MTR is destroying West Virginia’s ecology, economy, and cultural heritage. It is doing the same in Kentucky and other Appalachian regions. Most of the companies perpetrating this ecological and culture-destroying crime in West Virginia are based out of state, often supported by New York banks.
Yesterday’s event was the most inspiring protest rally I have ever attended in my life, starting with ecological and anti-war protest rallies I attended back in the late 1960s. Without exception, no protest event has ever lifted my soul like the Save Coal River Mountain rally that I attended yesterday in Charleston.
The debate surrounding how the United States will control the emissions that contribute to climate change will be shaped in large part by how we come to terms with our nation’s dependence on coal. This puts West Virginia, Kentucky and other regions in Appalachia at the epicenter of that debate. And within West Virginia, the future of Coal River Mountain is ground zero in the current battle over how coal should be mined. Will this scenic, forested gem of a mountain, part of a regional watershed, be blown into rubble, and its adjacent waterways contaminated with coal mining waste, or will it become the symbol of a revitalized Appalachia, an Appalachia that is looking towards a future filled with diverse economic options (including ecologically safer forms of coal mining), a future based on protecting water supplies, forest resources and communities?
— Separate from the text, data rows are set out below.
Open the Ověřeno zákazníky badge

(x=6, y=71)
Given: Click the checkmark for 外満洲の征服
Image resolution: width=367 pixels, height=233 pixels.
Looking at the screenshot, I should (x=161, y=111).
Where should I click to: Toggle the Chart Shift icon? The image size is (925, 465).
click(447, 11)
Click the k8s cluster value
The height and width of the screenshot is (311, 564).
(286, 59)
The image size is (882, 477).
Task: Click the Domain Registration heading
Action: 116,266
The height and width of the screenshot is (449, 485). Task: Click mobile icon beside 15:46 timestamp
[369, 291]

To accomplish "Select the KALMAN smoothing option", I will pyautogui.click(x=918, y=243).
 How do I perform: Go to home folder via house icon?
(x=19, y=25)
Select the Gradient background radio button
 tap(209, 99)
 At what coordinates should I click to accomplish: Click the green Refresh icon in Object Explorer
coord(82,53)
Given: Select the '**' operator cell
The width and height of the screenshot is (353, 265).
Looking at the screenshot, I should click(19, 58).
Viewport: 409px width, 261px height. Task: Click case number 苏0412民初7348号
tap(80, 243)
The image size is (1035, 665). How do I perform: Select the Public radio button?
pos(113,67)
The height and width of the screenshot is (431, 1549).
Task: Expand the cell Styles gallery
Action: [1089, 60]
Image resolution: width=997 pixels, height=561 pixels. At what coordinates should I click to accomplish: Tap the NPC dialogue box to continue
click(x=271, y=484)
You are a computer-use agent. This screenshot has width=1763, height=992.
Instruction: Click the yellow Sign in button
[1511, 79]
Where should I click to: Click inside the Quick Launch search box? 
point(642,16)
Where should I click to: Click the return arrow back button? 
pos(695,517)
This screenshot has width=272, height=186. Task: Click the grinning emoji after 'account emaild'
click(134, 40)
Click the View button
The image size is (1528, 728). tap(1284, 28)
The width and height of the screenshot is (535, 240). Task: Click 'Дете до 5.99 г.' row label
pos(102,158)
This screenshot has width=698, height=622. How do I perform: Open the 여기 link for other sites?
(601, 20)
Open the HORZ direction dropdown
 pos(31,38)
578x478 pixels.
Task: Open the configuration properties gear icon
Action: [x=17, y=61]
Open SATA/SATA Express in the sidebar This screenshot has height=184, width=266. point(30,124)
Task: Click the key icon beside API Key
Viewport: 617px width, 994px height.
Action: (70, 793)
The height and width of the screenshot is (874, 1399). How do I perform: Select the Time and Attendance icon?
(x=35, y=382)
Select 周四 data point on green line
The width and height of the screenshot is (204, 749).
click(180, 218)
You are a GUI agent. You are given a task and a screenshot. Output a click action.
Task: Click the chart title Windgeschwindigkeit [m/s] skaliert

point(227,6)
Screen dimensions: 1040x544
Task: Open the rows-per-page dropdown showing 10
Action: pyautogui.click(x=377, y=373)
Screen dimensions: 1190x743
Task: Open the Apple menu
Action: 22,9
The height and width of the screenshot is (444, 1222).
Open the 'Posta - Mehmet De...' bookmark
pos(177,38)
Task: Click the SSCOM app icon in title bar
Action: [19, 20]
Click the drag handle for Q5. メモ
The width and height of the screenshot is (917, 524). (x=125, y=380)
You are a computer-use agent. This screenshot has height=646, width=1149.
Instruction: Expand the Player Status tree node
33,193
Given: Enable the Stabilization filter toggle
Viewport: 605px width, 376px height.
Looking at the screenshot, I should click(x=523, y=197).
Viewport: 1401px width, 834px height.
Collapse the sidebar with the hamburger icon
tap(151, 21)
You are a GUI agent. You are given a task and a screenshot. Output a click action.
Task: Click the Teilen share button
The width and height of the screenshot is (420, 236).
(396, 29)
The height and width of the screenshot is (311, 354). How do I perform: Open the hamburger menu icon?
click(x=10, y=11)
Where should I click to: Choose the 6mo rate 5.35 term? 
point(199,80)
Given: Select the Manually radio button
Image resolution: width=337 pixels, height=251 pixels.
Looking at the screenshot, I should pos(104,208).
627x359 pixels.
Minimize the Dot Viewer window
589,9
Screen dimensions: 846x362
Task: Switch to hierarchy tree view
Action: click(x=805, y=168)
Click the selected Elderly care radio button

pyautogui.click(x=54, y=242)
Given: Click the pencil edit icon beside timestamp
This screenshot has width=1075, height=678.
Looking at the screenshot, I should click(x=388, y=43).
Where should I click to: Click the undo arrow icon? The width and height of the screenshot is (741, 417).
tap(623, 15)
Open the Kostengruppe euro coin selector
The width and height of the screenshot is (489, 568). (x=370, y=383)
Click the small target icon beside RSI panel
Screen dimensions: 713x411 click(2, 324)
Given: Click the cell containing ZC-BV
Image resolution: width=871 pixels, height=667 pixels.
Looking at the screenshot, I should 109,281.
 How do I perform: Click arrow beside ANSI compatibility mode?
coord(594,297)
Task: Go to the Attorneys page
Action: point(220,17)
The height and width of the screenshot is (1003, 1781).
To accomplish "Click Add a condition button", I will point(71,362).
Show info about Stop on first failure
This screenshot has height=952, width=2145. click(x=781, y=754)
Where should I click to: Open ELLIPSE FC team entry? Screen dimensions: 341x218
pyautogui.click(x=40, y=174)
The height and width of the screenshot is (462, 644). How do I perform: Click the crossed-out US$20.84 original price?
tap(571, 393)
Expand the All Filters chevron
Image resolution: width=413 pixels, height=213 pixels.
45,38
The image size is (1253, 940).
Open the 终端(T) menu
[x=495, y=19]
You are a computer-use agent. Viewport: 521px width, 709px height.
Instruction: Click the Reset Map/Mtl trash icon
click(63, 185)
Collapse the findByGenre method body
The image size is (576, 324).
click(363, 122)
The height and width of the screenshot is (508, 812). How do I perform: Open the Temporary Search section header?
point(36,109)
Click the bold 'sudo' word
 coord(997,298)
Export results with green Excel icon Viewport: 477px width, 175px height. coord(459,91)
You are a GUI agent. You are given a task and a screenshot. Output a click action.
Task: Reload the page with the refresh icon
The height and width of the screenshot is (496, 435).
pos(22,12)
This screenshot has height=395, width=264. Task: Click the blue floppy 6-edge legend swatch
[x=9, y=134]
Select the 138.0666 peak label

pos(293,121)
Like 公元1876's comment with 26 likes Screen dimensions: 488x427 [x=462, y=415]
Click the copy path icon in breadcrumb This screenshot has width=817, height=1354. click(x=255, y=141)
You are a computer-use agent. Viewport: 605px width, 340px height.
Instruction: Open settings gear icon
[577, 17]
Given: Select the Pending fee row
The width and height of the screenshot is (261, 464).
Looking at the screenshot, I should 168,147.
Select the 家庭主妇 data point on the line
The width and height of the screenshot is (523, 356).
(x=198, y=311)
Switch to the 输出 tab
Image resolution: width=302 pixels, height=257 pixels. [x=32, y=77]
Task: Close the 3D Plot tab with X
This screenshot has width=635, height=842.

Everything is pregnant with its contrary, and at the rally the presence of pro-MTR coal miners and operatives, their non-stop efforts to try and drown out the event with incessant, blaring truck horns, their efforts to drown out with curses and shouts of “coal, coal, coal” even the benedictions given by ministers who came to show support for protecting Coal River Mountain, all of that hostility provided our gathering with the opportunity to display human gracefulness and spiritual compassion at its finest. We were separated from the pro-MTR crowd, many of whom were paid to show up with professionally manufactured signs, by steel gates, fifty feet, and countless state troopers. But the inclusive words from the podium, the spirit-based outreach, our authentic desire to build a more sustainable, empathic community, made the barrier between us irrelevant.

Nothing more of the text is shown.